I use LS-Dyna as the solver for my analysis. My model has two parts connecting with some spotwelds. I defined a contact for them, but it doesn't seem to work.
Contact usually implies nonlinear behavior, i.e. that the system stiffness varies with time as the system goes in/out of contact. Modal analysis usually is a linear system analysis.
Recent development marries the two, http://web-code-aster.org/V2/spip.php?article750&debut_articles=40 However, this, to the best of my knowledge, is unusual.
So without knowing much abour LS-Dyna. You need a steady state situation, perhaps with upstream nonlinear analysis, before you can freeze the system state as locally linear and compute your modes.
Dear Hoa Lia, dear Claes Richard Fredo, The conventinal modal analysis, uses the superposition principle to put together the effects of different modes. And since superposition is vallid basically for linear systems and contact is a reason of nonlinearity, you can not use ordinary modal analysis to arrive at the responses of problems involved in contact. I would rather also add that there is no change of actual stiffness in your problem; contact causes abrupt changes of the status of the system depending on the response and status of the system, and this is the source and reason of the nonlineaity, causing the inapplicability of ordinary modal superposition. Have a nice day.
True, superposition requires linearity of some sort.
Locally linear is one way to account for things like linear and non-linear prestressing. If you want to delve deeper, one can split the model and use substructured modes for linear sections and model smaller, non-linear, parts differently, etc.

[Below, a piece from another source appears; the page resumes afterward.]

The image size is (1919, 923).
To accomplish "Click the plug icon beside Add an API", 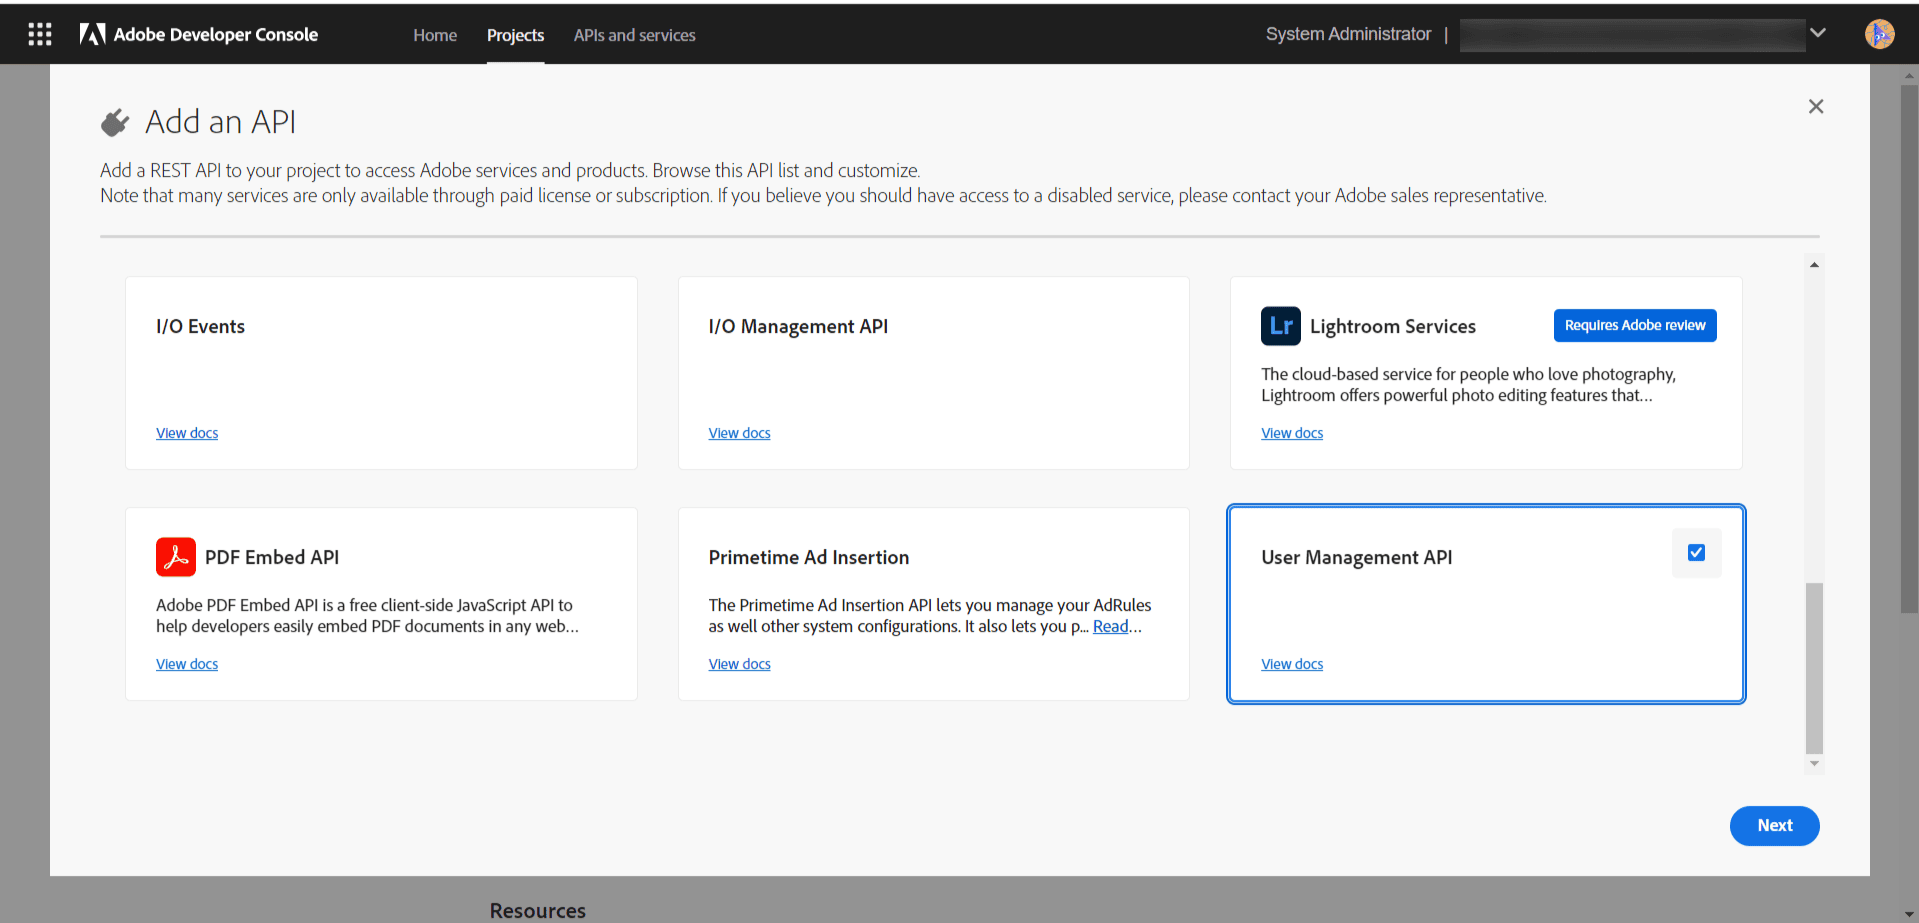I will [115, 122].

Did you take a look at the link regarding shock non-linearities? Some progress is being made and the work on shock non-linearities did at least impress me quite a bit.
LS-Dyna is capable of doing nonlinear analysis in which you should be able to define contact pairs. But modal analysis is essentially based linear systems. Defining them in a linear-based modal analysis seems contradictory. However, some software can do it by "linearizing" the contact features. In that case, the contact is already bonded (meaning no separation any time) and therefore the system matrix is constant. I doubt this approach will serve the purpose of our vibration analysis.